From: David Bengtson
Subject: Re: [Discuss-gnuradio] grGPS Preliminary Schematic
Date: Thu, 06 Apr 2006 18:55:01 -0400
User-agent: Thunderbird 1.5 (Windows/20051201)

Clark Pope wrote:
I guess I missed the answer to why you can't do GPS with the DBS board? It has the hooks to apply power to the antenna and it certainly has the bandwidth and tuning range. If you're concerned about having a nice clock rate to make the despreading easier you can replace the oscillator on your USRP with a 32.768MHz oscillator, for example. (I'm in the process of switching mine to 44 MHz ro make wlan easier.)


You may well be able to do it with the DBS board. However, GPS is a pretty weak signal, and I suspect that the noise figure is too high.

Also, there is a good sized population of college students doing GPS work, so I thought that building a GPS specific board would be useful for those folks.

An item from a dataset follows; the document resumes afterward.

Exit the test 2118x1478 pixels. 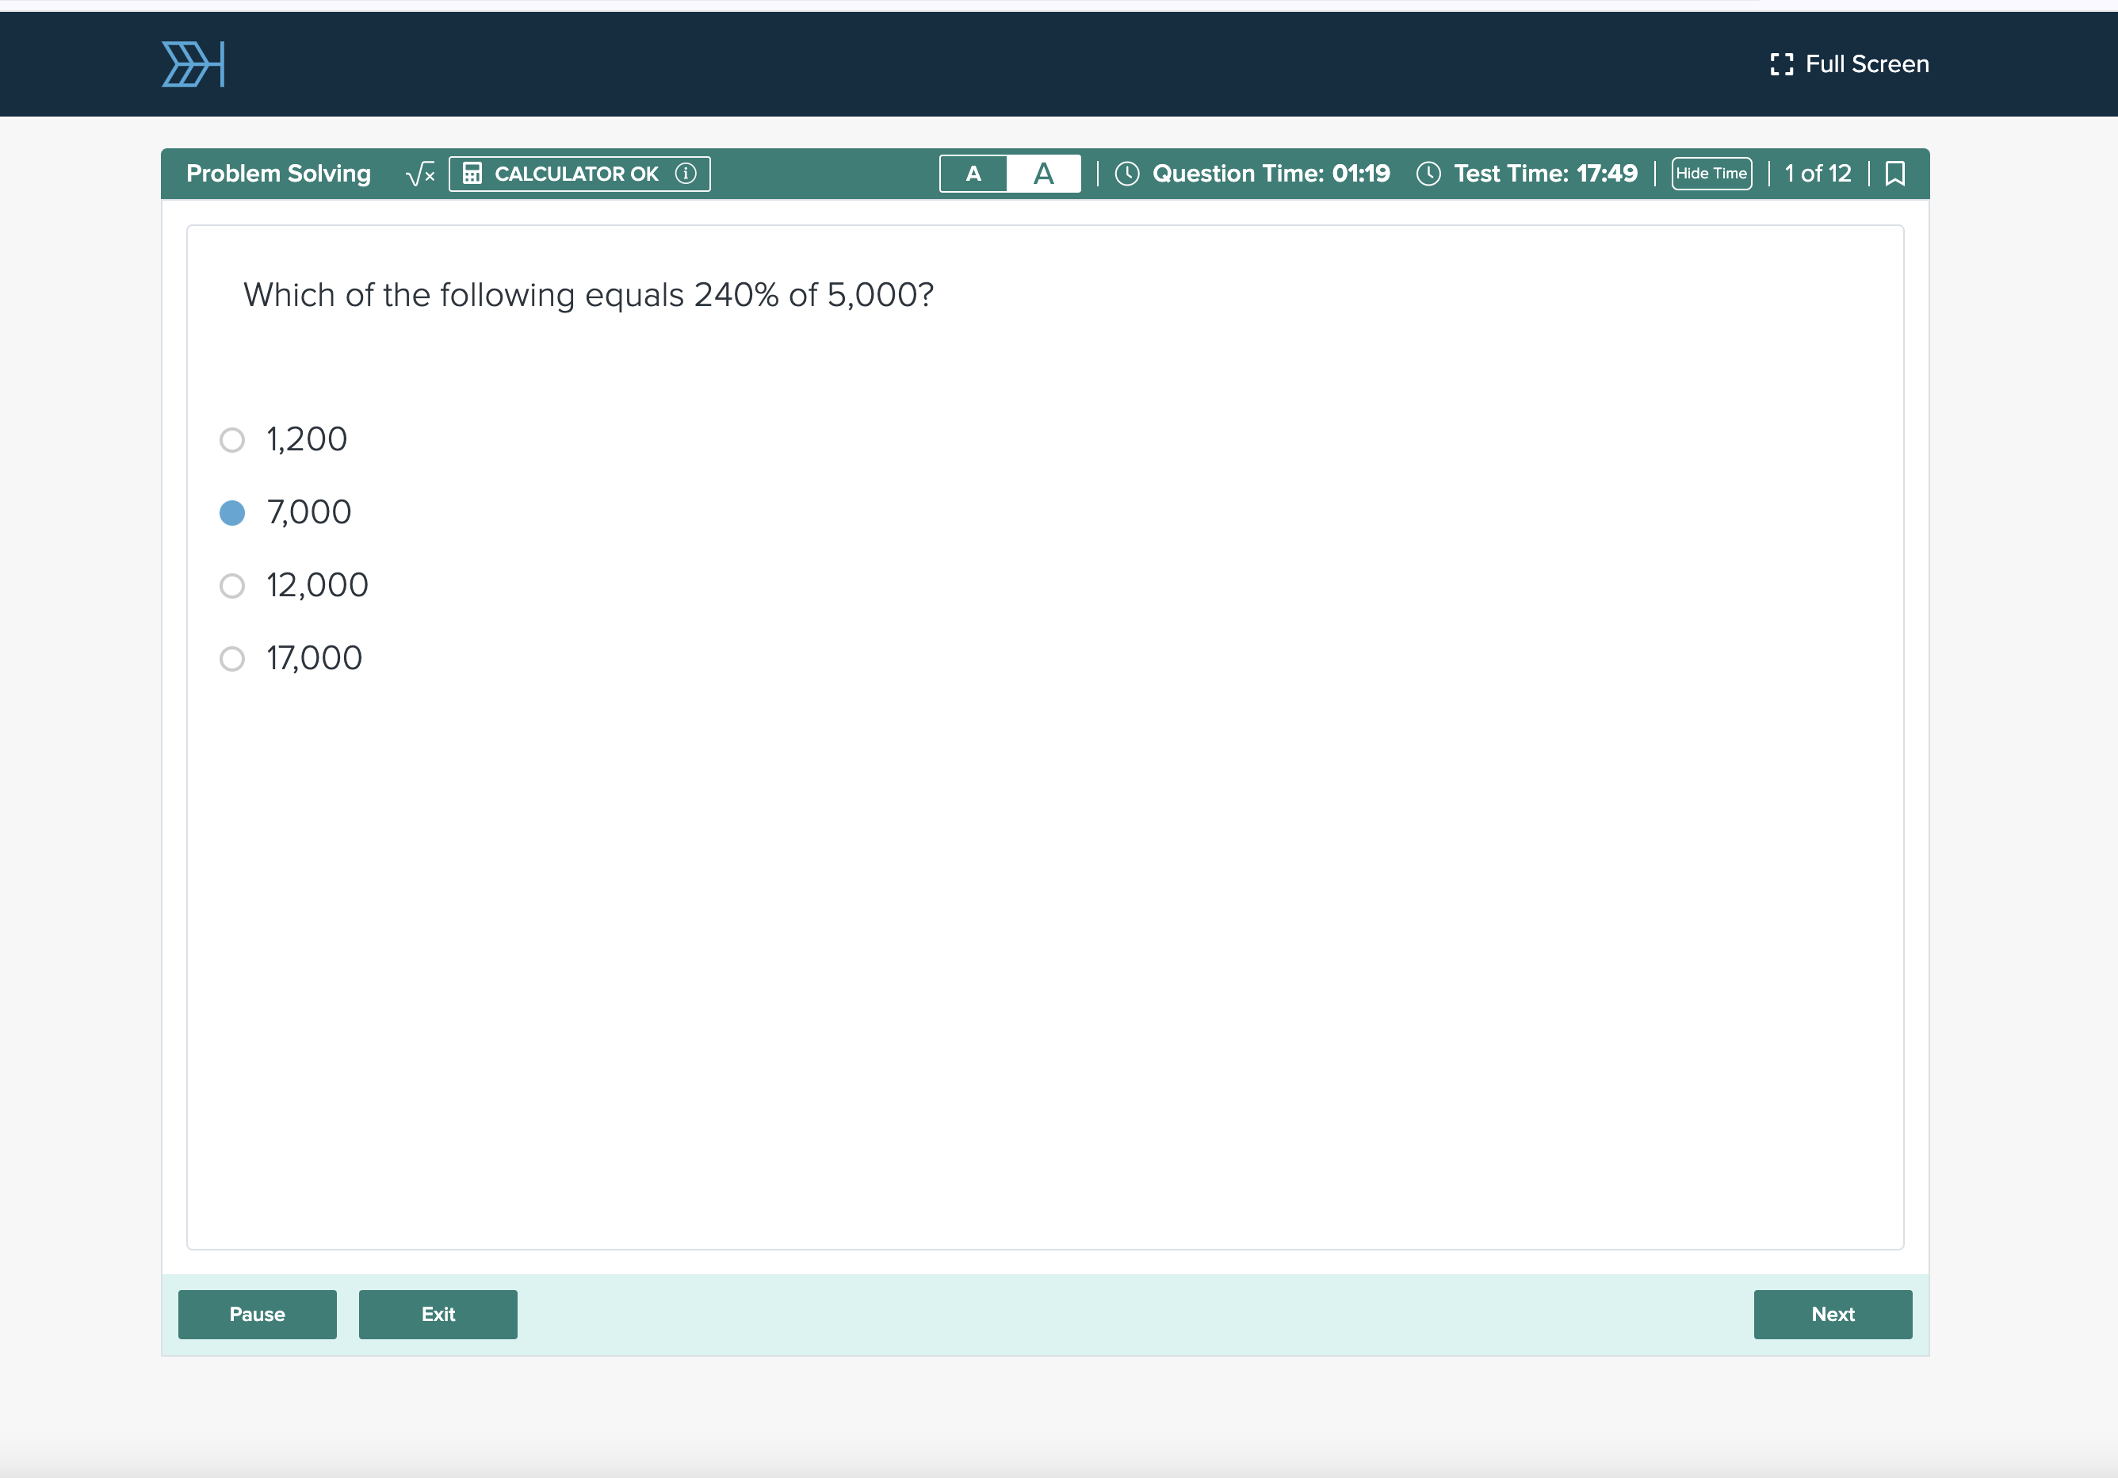tap(437, 1314)
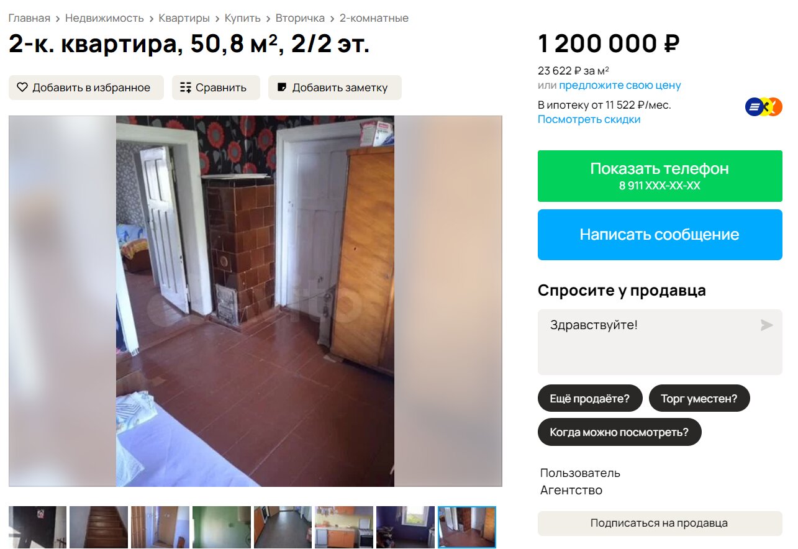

From: David Bengtson <address@hidden>
Reply-To: address@hidden
To: Martin Dvh <address@hidden>
CC: address@hidden, gnuradio mailing list <address@hidden>
Subject: Re: [Discuss-gnuradio] grGPS Preliminary Schematic
Date: Thu, 06 Apr 2006 06:18:49 -0400

Martin Dvh wrote:
David Bengtson wrote:
After far to long, I've updated the information on the Gnu Radio GPS
board. I've finished a preliminary schematic, and I'd appreciate any
comments that anyone might have.
Why don't you use the usrp to generate your 16.384 or 32.768 MHz refclock. Most daugterboards (except the tvrx) use this feature (They all use a 4Mhz refclock on io pin 0.
The only difference with your design is that you need another frequency.
The cyclone fpga in the usrp has internal PLLs which can generate all kinds of frequencies.
(They are not used at the moment)

(Sorry, there is a typo, the reference frequencies are 16.368/32.736 MHz)
That might work. 16.368 MHz/4 MHz is 1023/250, or a comparison frequency of 16 kHz. From a frequency generation point of view, I could probably get the right frequency from the USRP. I'm concerned about jitter and noise on that line though. The reference is used directly for the comparison frequency in the on-chip PLL, to generate a LO that is 1571.328 MHz. A 16 kHz spurious on this would really cause problems.

Because of this, I'd like to use a a clean reference clock for the reference. I could change the layout to bring a signal over from the connector to the reference input to check that though. That would make it possible to try this approach.

Re-Using the reference clock is why I brought the buffered clock signal over to the connector, so that it will be available to the FPGA.